What you will do: Only lines containing "NCAA" belong in the answer, each copied from the entries below.

Dataset records below:

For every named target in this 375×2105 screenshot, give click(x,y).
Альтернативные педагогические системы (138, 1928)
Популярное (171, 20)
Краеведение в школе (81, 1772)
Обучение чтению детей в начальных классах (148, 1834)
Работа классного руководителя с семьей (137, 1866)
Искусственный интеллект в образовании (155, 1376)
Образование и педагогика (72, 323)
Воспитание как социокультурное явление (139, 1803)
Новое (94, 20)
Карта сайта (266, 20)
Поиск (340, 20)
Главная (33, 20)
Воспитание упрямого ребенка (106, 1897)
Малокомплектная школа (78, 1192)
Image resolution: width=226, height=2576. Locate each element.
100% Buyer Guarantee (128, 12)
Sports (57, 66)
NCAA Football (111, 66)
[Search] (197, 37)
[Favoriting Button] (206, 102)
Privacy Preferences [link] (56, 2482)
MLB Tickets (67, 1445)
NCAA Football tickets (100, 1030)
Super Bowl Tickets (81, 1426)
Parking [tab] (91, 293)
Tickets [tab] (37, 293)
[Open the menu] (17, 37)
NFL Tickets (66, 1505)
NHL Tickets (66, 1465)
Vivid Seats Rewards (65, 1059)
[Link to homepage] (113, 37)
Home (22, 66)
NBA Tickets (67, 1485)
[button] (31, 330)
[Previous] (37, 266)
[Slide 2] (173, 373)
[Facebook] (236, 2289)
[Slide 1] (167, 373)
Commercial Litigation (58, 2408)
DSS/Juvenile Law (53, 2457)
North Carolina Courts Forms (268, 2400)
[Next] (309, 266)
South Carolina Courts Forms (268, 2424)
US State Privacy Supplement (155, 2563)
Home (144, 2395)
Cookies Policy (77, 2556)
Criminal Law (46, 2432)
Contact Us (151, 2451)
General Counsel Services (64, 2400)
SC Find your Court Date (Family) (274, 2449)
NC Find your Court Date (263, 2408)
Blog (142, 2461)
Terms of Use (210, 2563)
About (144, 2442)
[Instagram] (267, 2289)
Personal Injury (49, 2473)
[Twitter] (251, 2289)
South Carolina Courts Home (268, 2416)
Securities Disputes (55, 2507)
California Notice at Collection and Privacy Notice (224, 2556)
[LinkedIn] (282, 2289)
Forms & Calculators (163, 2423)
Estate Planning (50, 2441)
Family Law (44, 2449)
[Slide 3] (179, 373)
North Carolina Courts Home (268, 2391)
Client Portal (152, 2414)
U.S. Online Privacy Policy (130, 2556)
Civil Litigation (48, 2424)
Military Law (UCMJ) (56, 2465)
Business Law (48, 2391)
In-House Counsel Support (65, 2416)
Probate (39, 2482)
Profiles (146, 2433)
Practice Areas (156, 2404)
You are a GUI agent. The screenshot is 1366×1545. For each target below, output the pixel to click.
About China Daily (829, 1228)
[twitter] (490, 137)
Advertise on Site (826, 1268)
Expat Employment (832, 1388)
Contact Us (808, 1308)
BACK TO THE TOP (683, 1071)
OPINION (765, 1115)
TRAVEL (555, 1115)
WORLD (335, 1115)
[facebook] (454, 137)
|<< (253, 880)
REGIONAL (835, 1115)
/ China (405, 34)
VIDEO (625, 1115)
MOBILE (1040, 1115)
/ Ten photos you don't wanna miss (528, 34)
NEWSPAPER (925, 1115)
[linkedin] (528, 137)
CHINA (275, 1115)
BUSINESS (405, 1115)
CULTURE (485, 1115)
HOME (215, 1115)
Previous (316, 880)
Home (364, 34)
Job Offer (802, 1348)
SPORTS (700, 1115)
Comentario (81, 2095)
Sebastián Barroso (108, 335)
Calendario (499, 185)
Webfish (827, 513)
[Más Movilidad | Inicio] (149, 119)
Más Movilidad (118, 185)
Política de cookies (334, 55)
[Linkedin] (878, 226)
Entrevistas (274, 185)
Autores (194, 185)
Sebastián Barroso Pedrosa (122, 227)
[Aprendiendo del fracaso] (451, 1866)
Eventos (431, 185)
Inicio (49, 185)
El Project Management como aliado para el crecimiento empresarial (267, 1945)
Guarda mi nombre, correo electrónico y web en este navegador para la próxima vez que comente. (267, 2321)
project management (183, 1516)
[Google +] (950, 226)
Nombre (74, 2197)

End of Dataset records.

Exercise response:
NCAA Football (111, 66)
NCAA Football tickets (100, 1030)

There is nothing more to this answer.